I needed a vacation. I needed a week without speaking to anyone or listening to anyone. In the last three months I had two years worth of BP&M and that was too much!
BP&M? It means Bitch, Piss & Moan. As a project manager I get to hear it all day, every day, from about a third of my team.
As I drove away from the city I listened to the weather reports on the radio. They were exactly what I wanted. Rain and lots of it. If the voice was right I had about six hours to get up into the mountains, park and hike for seven miles before the sky opened up. I pressed a little harder on the accelerator.
Even without closing my eyes I could picture the cabin. My Dad, my two brothers and I had built it when I was a kid. My Dad left it to me. My brothers didn't love it the way I did. I knew it was stocked with dried foods, medical supplies and firewood. I had added metal braces and bars across the doors five years after Dad died and a year after someone had broken in.
I parked my car behind the motel in town. It was safer there than two hundred yards farther down the road at the trail head. I waved at Mike who owned the motel and he waved back. We were fine. I'd buy him dinner when I got back.
As soon as I was out of sight of town I started unwinding. For the first mile my legs protested. Too many days and weeks behind a desk. In the second mile my lungs hurt. Not enough time in the mountains. In the third mile I got my wind and started feeling at home.
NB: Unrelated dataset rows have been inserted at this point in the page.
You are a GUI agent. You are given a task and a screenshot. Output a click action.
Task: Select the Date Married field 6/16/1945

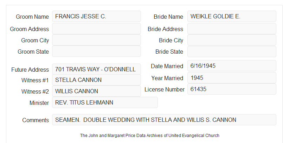tap(232, 66)
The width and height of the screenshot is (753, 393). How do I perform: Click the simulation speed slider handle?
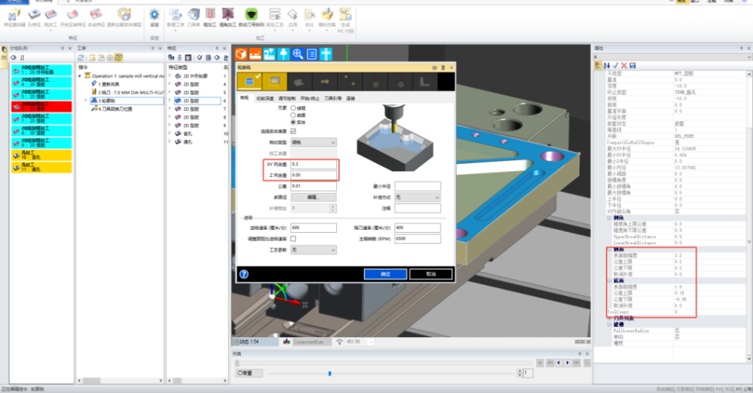[329, 373]
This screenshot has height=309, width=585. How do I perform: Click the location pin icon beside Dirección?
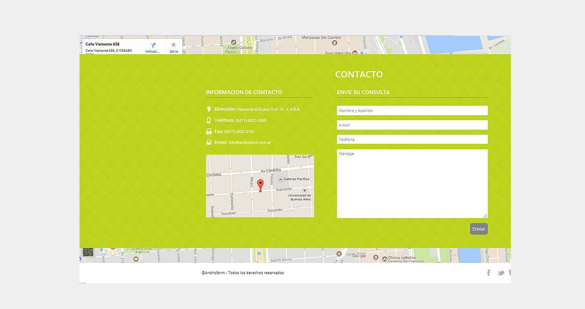point(209,109)
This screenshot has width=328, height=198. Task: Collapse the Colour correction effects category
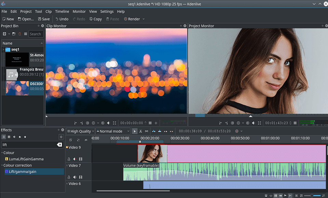[3, 165]
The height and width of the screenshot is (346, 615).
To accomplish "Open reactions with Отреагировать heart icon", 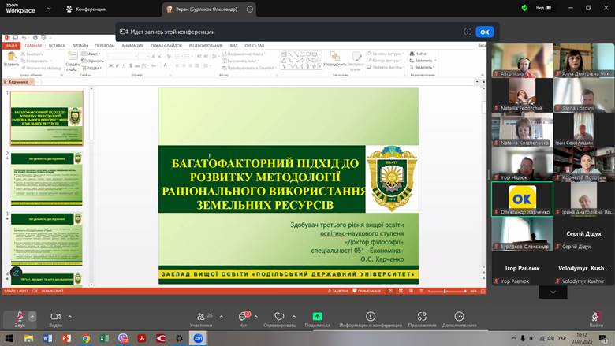I will pos(279,316).
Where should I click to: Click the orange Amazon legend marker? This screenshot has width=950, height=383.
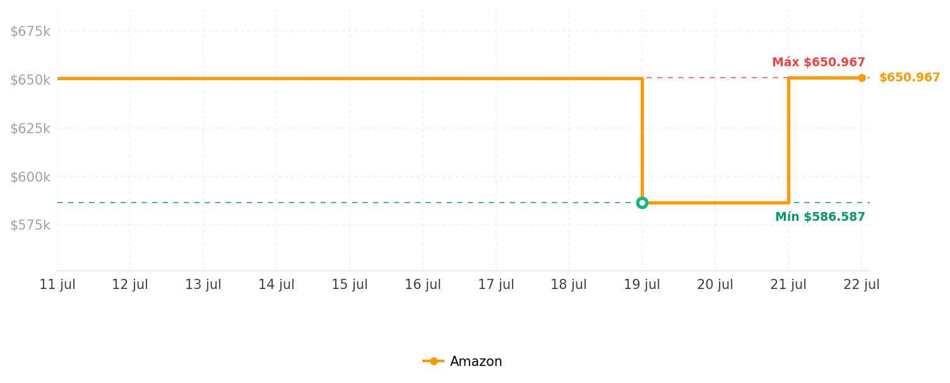click(x=434, y=362)
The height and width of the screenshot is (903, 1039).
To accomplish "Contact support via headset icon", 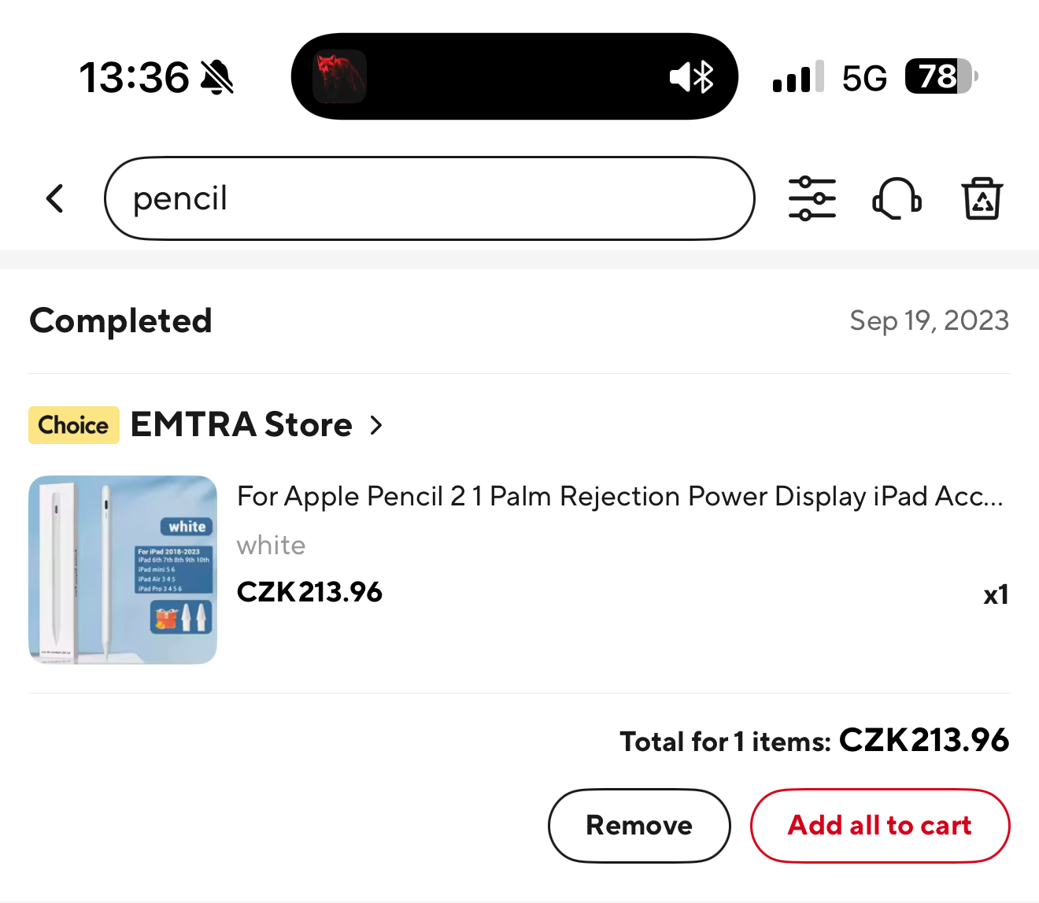I will (x=897, y=198).
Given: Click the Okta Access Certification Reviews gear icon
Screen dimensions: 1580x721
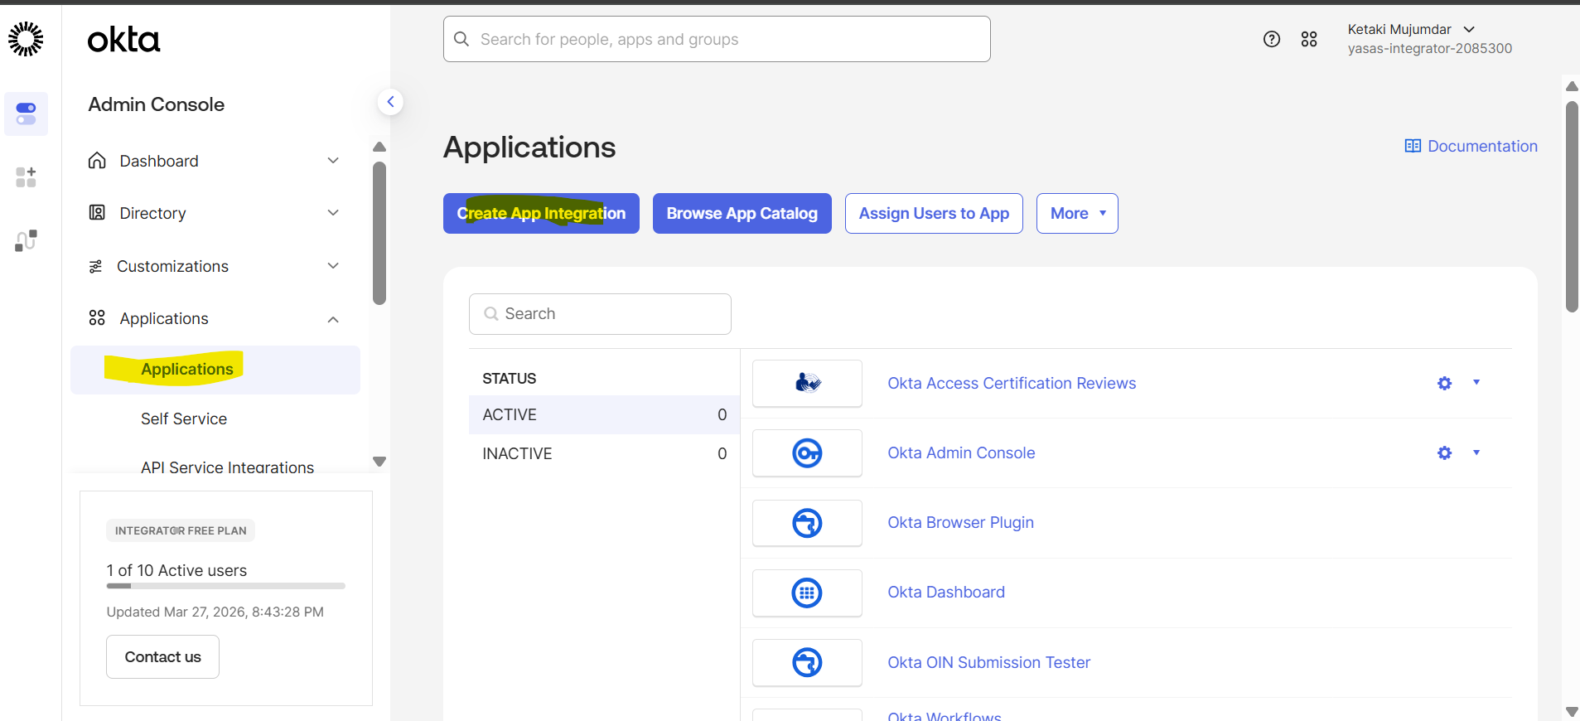Looking at the screenshot, I should point(1444,384).
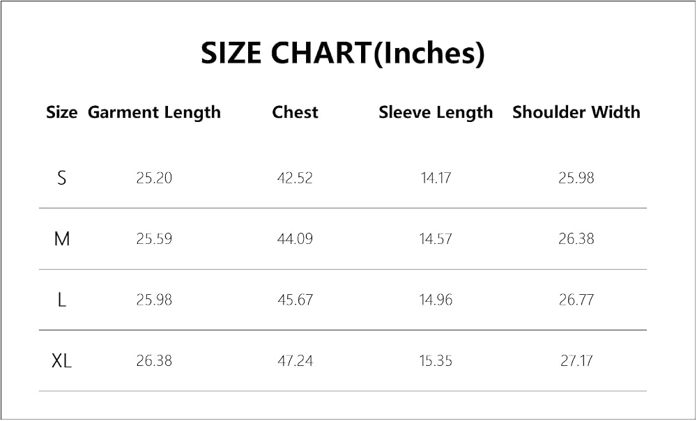Select sleeve length value 15.35

[436, 361]
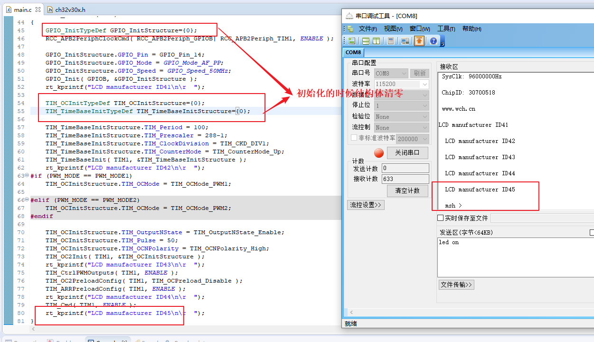594x342 pixels.
Task: Click the horizontal split layout icon
Action: tap(366, 41)
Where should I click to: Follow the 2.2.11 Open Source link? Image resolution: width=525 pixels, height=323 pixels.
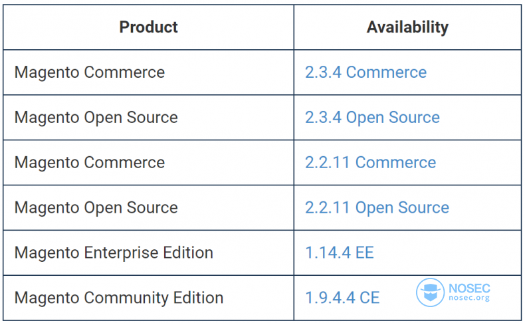(377, 207)
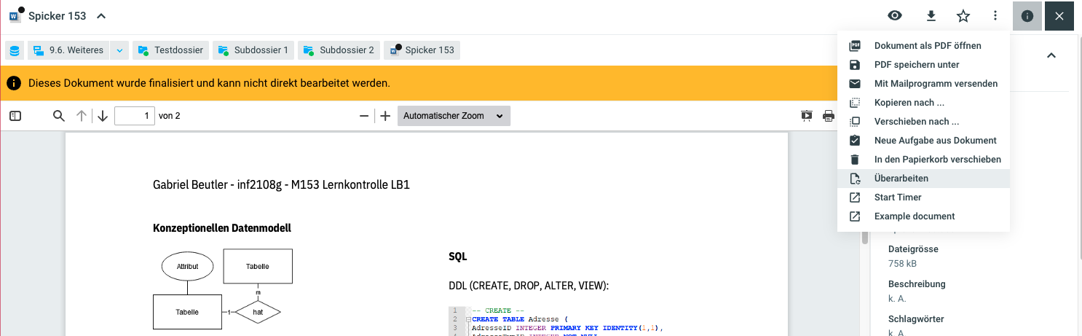Download the document with the download icon

931,16
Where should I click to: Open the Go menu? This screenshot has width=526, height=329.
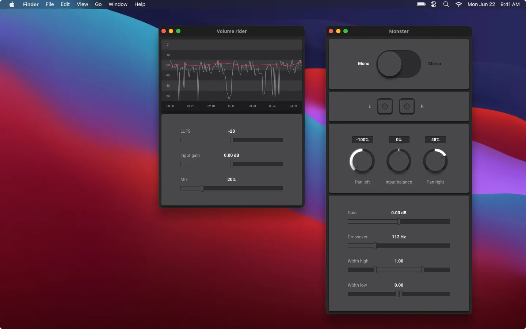[x=98, y=4]
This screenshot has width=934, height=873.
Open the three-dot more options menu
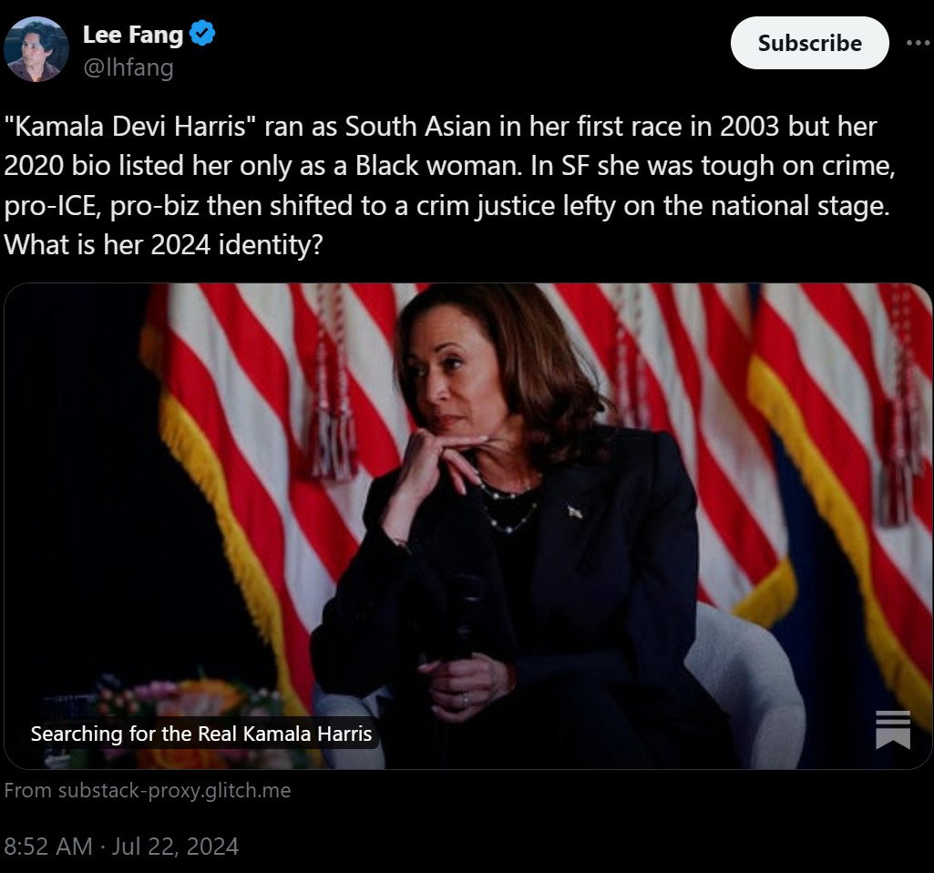coord(919,43)
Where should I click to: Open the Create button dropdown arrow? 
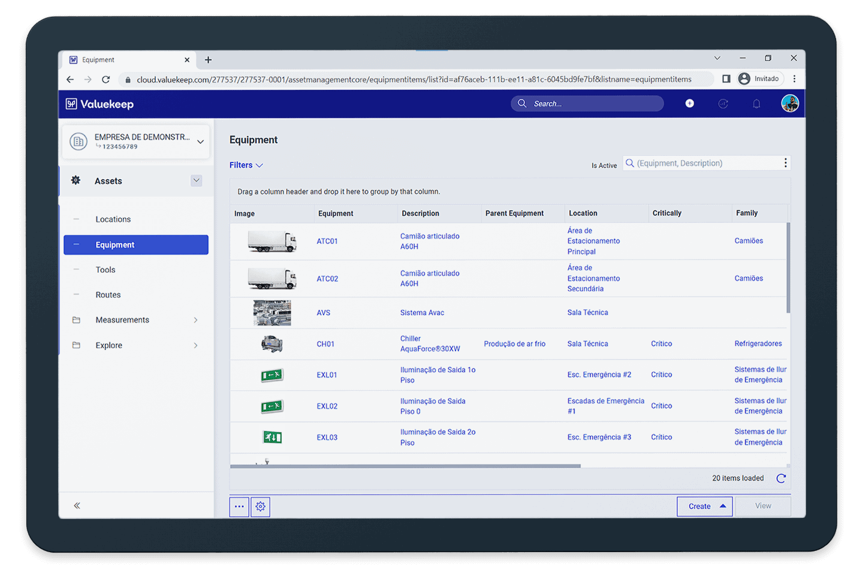[723, 506]
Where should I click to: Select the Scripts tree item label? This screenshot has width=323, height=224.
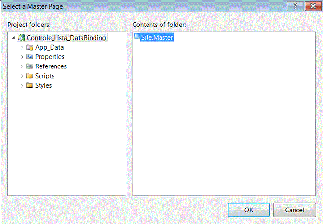(45, 76)
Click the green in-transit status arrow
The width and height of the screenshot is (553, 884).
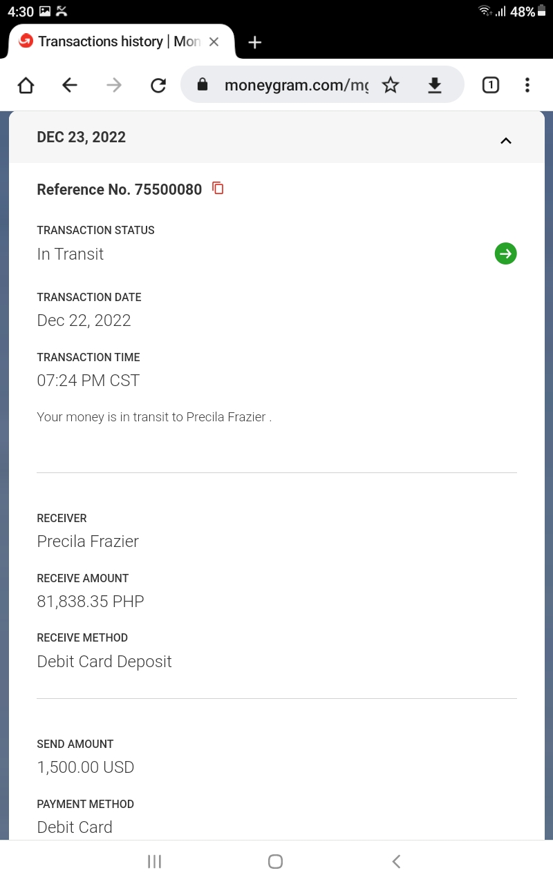505,253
I noticed the changes along my way. I could see where a fire had scorched a hillside, where someone had planted marijuana and someone else had burned the crop. I kept moving and checking my GPS often.
My watch told me I had less than an hour to stay dry. My eyes and the changes in air pressure and smell said I had less than that. I saw the cabin and stopped. A tendril of smoke curled out of the chimney! Someone was inside!
I moved cautiously around to the other side. From the front I had seen the metal bar and giant lock were still on the front door. When I saw the back door I saw that it was locked too. Whoever it was had gotten in through the small window in the bathroom. The other two windows had locking bars on them and were intact.
A huge rain drop hit my shoulder and I moved quickly onto the porch. I unlocked the door and removed the locking bar. I didn't hear anyone moving around inside. My Glock was in my hand as I slowly opened the door. A quick scan told me whoever was inside had been there a while. The fire was down to embers. A pair of boots were tossed in the middle of the rug. Then I saw her.
I saw a plaid shirt and bare legs on the bed. One leg had a gash on it from her knee to ankle. It had bled but had stopped bleeding. She didn't move when I made small noises. She was breathing so she was either passed out or sleeping.
I built the fire up and sat where I could keep an eye on her. The sound of rain on the metal roof was strong and somehow comforting. I was at home. She was a problem but at least she wasn't giving me BP&M. Yet.
Suddenly the inside of the cabin was super bright and shook hard as lightning struck near the cabin. She screamed and fell off the bed! She looked around and screamed again when she saw me. After a three or four second delay while her brain processed she dove for her pack. I raised the Glock and chambered a round.
She froze with her hand a foot from her pack.
"I think you ought to sit right where you are and tell me your story." I said.
She sat. Her leg hurt when she moved and I saw that it had started to bleed a little.
"I should ask you the same thing." She said.
"Except you're in my house, bleeding on my rug."
She put a hand over the spot that was leaking. I got up and found a clean towel in the kitchen part of the cabin. She caught it and pressed it on the wound.
"I got lost. When I found the cabin I had been lost for over a day and had fallen. My leg tore open on a tree branch and when I found the cabin I had no intention of breaking in. I just wanted a dry place to wait out the storm."
She paused. I waited.
"I heard a cougar early this morning and knew it would probably smell my blood. I have a gun but I've never fired it. I needed to get inside and away from the cougar. I'll pay to fix the window I broke."
I nodded. I believed her. I'd seen cougar in this area quite a few times over the years.
"I'm Pete. This is my home. I have a pretty good first aid kit and if you'll allow it I'd like to fix your leg."
Another lightning flash and booming thunder. We both jumped and she screamed. I put the Glock on the table and knelt beside her. She was shaking. I wasn't sure if it was fear or cold. Maybe it was shock. I looked at the gash and got my kit. After washing the wound I saw what needed to happen. I picked her up and carried her outside. I washed the wound again and picked splinters and rocks out. With a needle and thread I put three stitches in the worst place. She winced and whimpered once as she watched me work.
When she was bandaged I carried her back inside and put her on the bed. She looked up at me and said, "You did good work. You a doctor or something?"
"No. Medic when I was military. You did good, too. I expected screams and crying."
"I have six brothers. I learned early that crying is seen as weakness and doesn't get you much. It did hurt."
"I've got some Tylenol. Want a couple?"
"No, thanks. I have food in my pack."
I opened her pack and found her supply of food and her .32 snub nose. I put it on the table. "Good thing you came inside. That pop gun would have really pissed off the cougar if you hit her. Killing her would have taken a while."
"The guy at the store said it was all I needed."